С годами все чаще предпочитаю общаться с коллегами по телефону. В этом есть одно неоспоримое преимущество: голос, как и душа, не стареет.
*
Многие – в том числе писатели – отдают немало времени социальным сетям. Иногда думаю: социальные сети оглушают нас. Заглушают тихий голос Бога.
*
В мае 2018-го увидел разрушенную коммунистами Гавану.
Многие улицы в центре города, кажется, недавно пережили бомбежку. То и дело возникали печальные скелеты когда-то прекрасных зданий: полуразвалившиеся стены, окна без стекол. Поразительно: кое-где в мертвых домах все еще жили люди. Это не походило на реставрацию – нигде не было видно строительных лесов. «Ремонт или просто покраска фасада стоят очень дорого», – сказала, словно оправдываясь, экскурсовод. Но никто ей и не задавал «провокационных» вопросов. В автобусе, кроме нас с женой, сидели кубинские эмигранты или их потомки. Они и так все знали. Слава Богу, не так давно у них появилась возможность приехать сюда из Америки: на экскурсию, но главное – повидаться с родными.
Самое интересное в Гаване было связано с проклятым дореволюционным прошлым. Мы долго ходили по старому кладбищу. Здесь имелись другие улицы – из гранита и мрамора, возвышались поражающие глаз монументы, стояли даты: 1905, 1934, 1951 и т.д. А вечером мы побывали в знаменитом варьете «Тропикана»: смотрели представление, которое идет непрерывно с 1939 года. Его не тронули коммунисты. Великолепные певцы и танцоры; яркие, но ветхие костюмы, на которые у государства нет средств.
Вечером в городе почти не было видно огней. Люди экономили электричество. Шел проливной дождь. Несмотря на это, мужчин-туристов осаждали проститутки – в основном старые, уже истрепанные профессией. Конечно, вспомнил: когда-то курорты и публичные дома составляли славу Гаваны.
Все минуло. Когда мы выходили с корабля, нас заботливо предупредили: «Возьмите с собой туалетную бумагу».
*
Роль литературы в сегодняшнем мире ничтожна мала. Но должно ли нас это огорчать?

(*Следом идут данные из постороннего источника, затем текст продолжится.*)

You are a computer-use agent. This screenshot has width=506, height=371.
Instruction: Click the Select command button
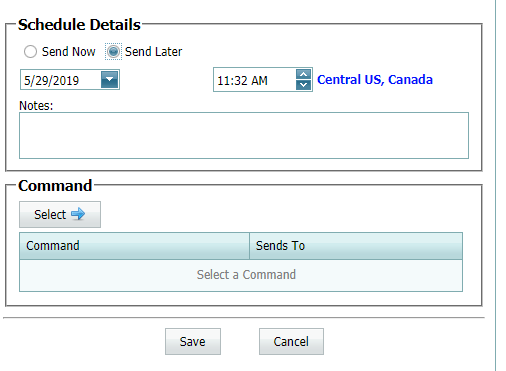60,214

Вряд ли. Гораздо хуже, когда литература становится «учебником жизни». Конечно, писатель помогает человеку понять мир и самого себя, свое предназначение на земле. Однако то же самое по-своему делают философия, психология, а главное – религия. Литература же – это, прежде всего, волшебная «игра в бисер»: в нее играют немногие. Что ж, пусть такой и остается.
*
Взглянув в зеркало, всегда сразу узнаю глаза.
Серые, в красных прожилках, почти потухшие. Но все еще о чем-то спрашивающие.